Heremoana Maamaatuaiahutapu, le ministre de la Culture, lui, s’inquiétait de la gestion du groupe sur place, estimant que c’est "l’image de la Polynésie qui est en jeu". Quant au président du jury du Heiva, Matani Kainuku, il regrettait que les organisateurs n’aient pas "simplement négocié que cela se passe après le Heiva". Sauf que le voyage n’aura pas lieu ou du moins il sera finalement "reporté" selon André Tahimanarii, l’attaché de presse chargé de la communication de l’événement. Officiellement, ce seraient les "tensions dues à la situation géopolitique" qui expliqueraient que le projet soit tombé à l’eau. Plusieurs pays du Golfe et l’Égypte ont en effet rompu leurs relations diplomatiques avec le Qatar, petit émirat limitrophe de Dubaï, accusé de soutenir le terrorisme, notamment depuis l’attentat meurtrier commis en Grande-Bretagne le 5 juin dernier. Revendiquée par l’organisation État islamique (EI), l’attaque au cœur de Londres a fait au moins sept morts, dont un Français, et 48 blessés. L’Arabie saoudite, le Yémen, les Émirats arabes unis et Bahreïn accusent Doha d’encourager Al-Qaida, l’EI et la confrérie des Frères musulmans. Qatar Airways a, pour sa part, suspendu ses vols vers l’Arabie saoudite, dont la compagnie nationale Saudia a pris une mesure similaire.

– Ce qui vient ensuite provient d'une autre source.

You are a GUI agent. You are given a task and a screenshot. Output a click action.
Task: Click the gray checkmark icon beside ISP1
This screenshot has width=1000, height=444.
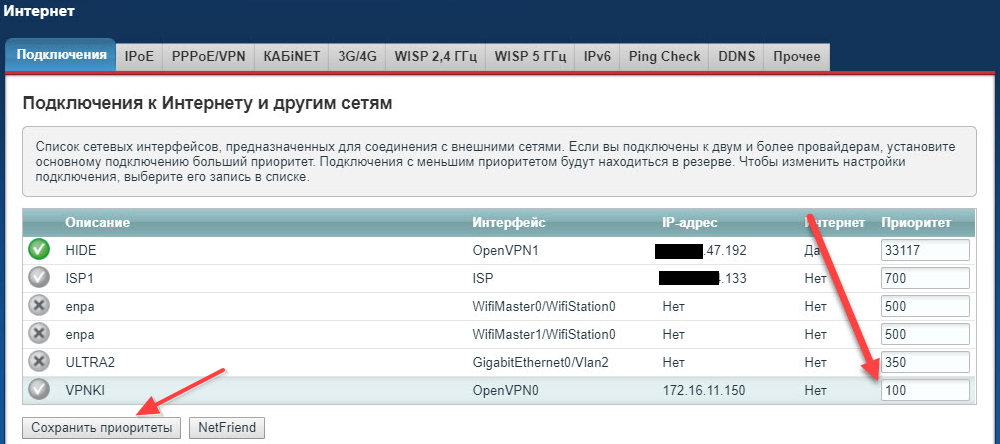[39, 278]
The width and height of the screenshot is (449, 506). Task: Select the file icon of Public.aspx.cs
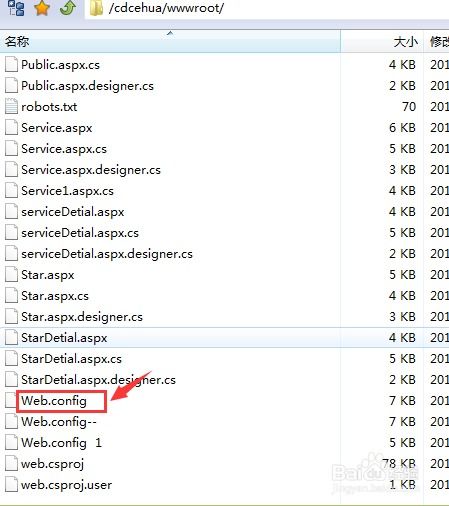coord(11,65)
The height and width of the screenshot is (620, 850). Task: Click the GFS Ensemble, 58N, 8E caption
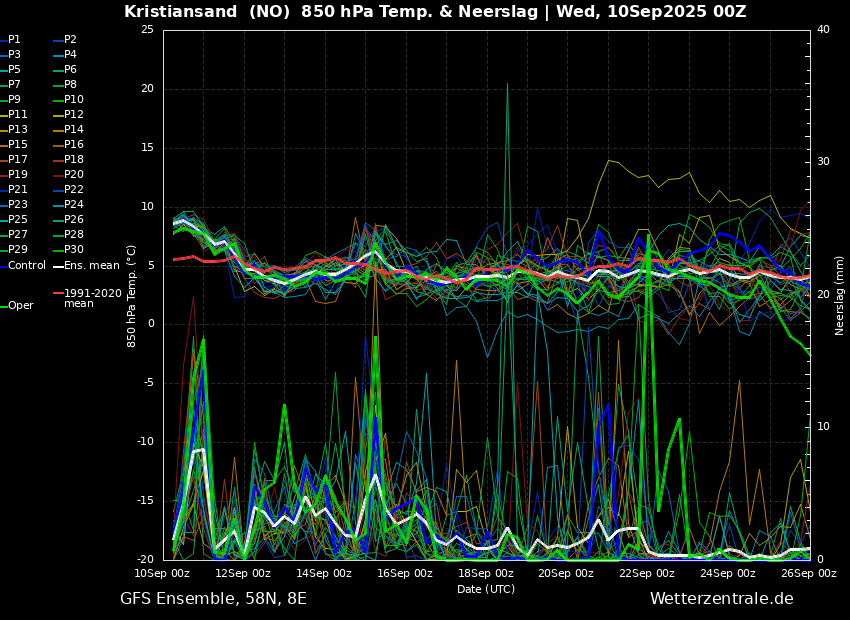[x=213, y=599]
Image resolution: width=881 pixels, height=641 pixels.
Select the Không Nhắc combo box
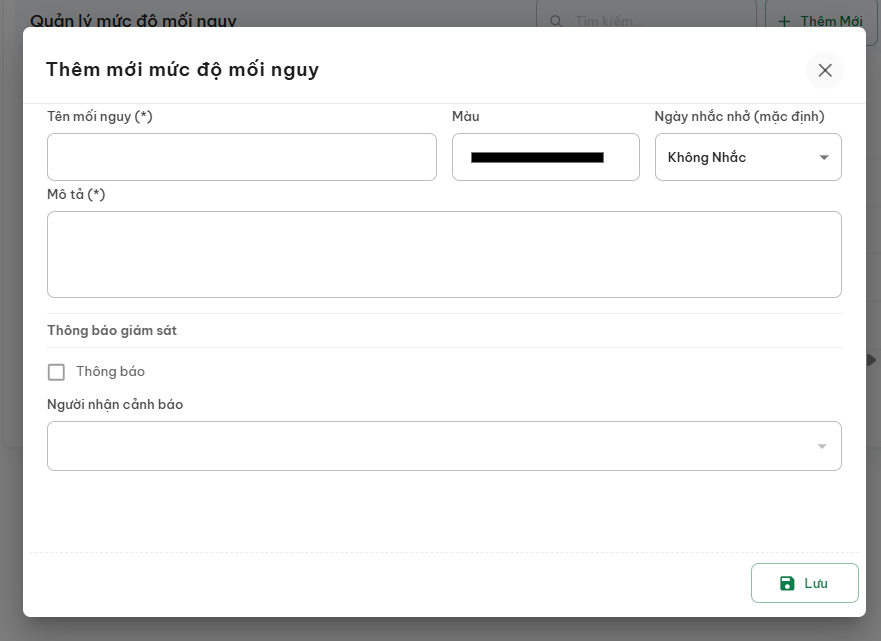pyautogui.click(x=748, y=157)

“Ce n’est pas de ma faute si certains sont accros aux drogues !”
L’émir aurait ainsi "simplement conseillé et proposé" à leurs interlocuteurs locaux "de repousser le séjour polynésien pour des raisons de sécurité afin de ne pas mettre le groupe en danger". Mais d’autres causes sont à l’origine de ce capotage… André Tahimanarii explique : "Nous avons également des problèmes de délivrance de passeports, ce qui nous met en retard. Le haut-commissariat est pris d’assaut, d’autant que nous sommes à la veille des vacances scolaires. Et puis, nous voulons aussi des garanties en faisant des tests anti-drogue, mais certaines personnes refusent de se plier aux dépistages…" Dépistages qui en auraient effrayé plus d’un. "Ce n’est pas de ma faute si certains sont accros aux drogues ! Ils n’ont qu’à dire qu’ils ne partent plus, c’est tout…", s’insurge l’attaché de presse.

Si le voyage est donc "reporté" à une date ultérieure, une "petite délégation de 14 personnes" doit cependant s’envoler à Dubaï, en septembre prochain. Mais cette fois, pour faire du "business". Le chargé de communication précise : "Il s’agit d’un déplacement d’affaires pour mettre en avant la carte postale de la Polynésie française. Nous avons créé une passerelle avec les Émirats arabes unis depuis trois ans maintenant, et nous cherchons à développer des fonds de garanties." Quoi qu’il en soit, c’est une énorme déception pour les 140 artistes (danseurs, musiciens et artisans) qui s’étaient engagés dans les répétitions depuis fin avril, à l’instar de Tuarii Tracqui, qui "n’y croit plus" et considère qu’on leur a "vendu du rêve" (lire encadré ci-dessous). Nombre d’entre eux ont passé beaucoup de temps à s’organiser, ont déposé leurs congés et renoncé à leur participation au Heiva i Tahiti. Certains devaient même prendre l’avion pour la première fois. Alors, après ce raté, le séjour aura-t-il réellement lieu un jour ? La suite au prochain épisode…


Tuarii Tracqui, danseur professionnel : “Plus personne n’y croit”
"Nous entendons plein de rumeurs qui circulent, donc nous ne savons pas trop pourquoi nous ne partons plus. Officiellement, les organisateurs nous ont dit que c’était en raison des attentats et de la situation au Qatar, mais je n’y crois pas trop. Je ne suis pas nul en géographie et je sais que ce sont deux États différents. Franchement, oui, je suis un peu déçu, mais en ce qui me concerne, je pars demain (aujourd’hui, ndlr) à Paris, puis je dois aller au Japon. J’avais prévu ensuite de revenir au fenua avant la date de départ pour Dubaï, mais bon, ça tombe à l’eau… Par contre, je pense à tous ces jeunes qui avaient hâte de partir, c’est dommage. En fait, on nous a vendu du rêve… J’ai un cousin, par exemple, qui grâce à ce voyage allait prendre l’avion pour la première fois. C’est vraiment un coup dur pour tous les artistes. Maintenant, plus personne n’y croit."